Problem to solve:
Please reproduce the listing below exactly, leaving out every picture.
———
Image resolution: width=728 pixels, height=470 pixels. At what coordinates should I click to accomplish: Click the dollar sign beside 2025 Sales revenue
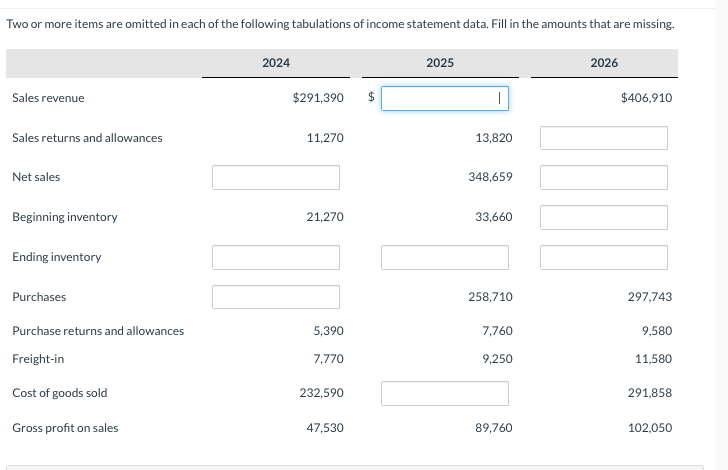pyautogui.click(x=371, y=97)
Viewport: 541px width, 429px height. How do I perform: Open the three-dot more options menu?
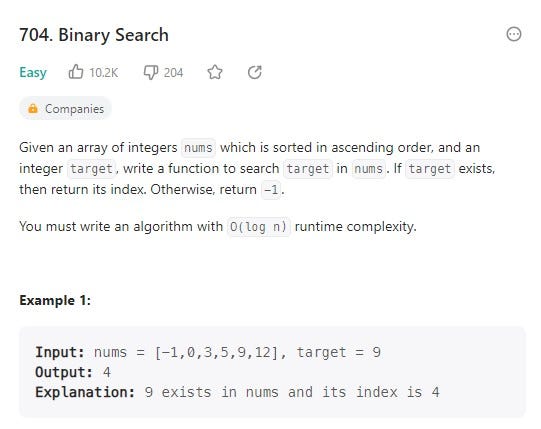[514, 34]
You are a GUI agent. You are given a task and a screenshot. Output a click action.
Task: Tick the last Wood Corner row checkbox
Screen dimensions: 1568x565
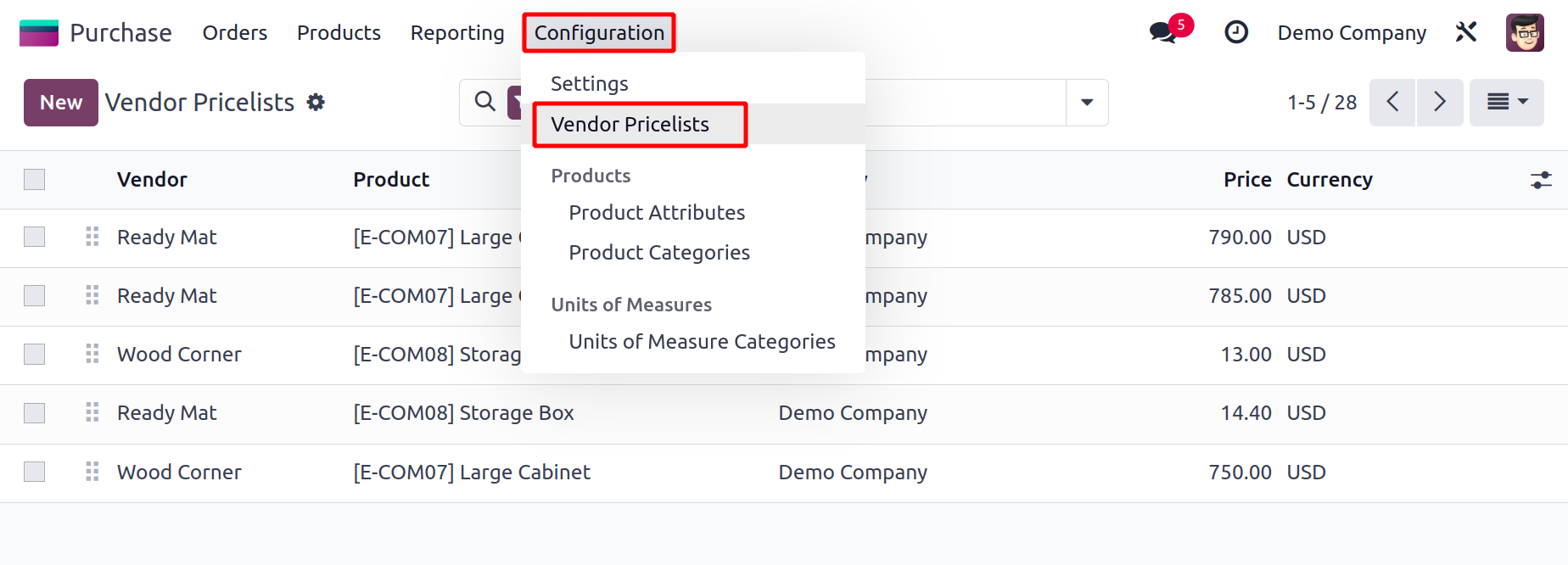tap(35, 472)

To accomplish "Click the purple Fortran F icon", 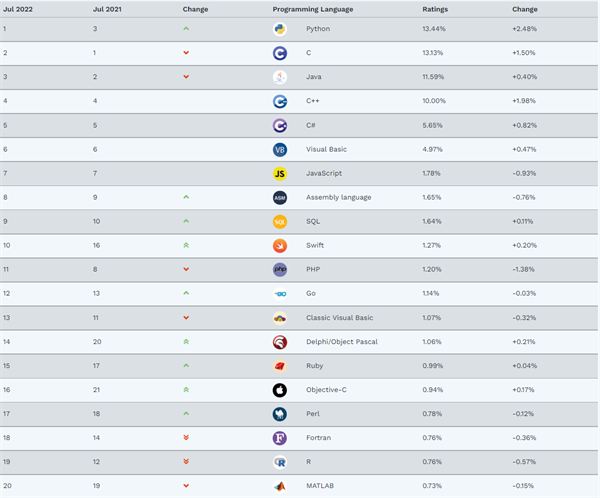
———
Your solution:
Image resolution: width=728 pixels, height=470 pixels. At what coordinates should I click to accomplish: Click the dollar sign beside 2025 Sales revenue
pyautogui.click(x=371, y=97)
Viewport: 541px width, 429px height. How do I perform: Open the three-dot more options menu?
[514, 34]
You are a GUI agent. You are given a task and a screenshot. Output a click action.
Task: Tick the last Wood Corner row checkbox
Screen dimensions: 1568x565
tap(35, 472)

To accomplish "Click the purple Fortran F icon", 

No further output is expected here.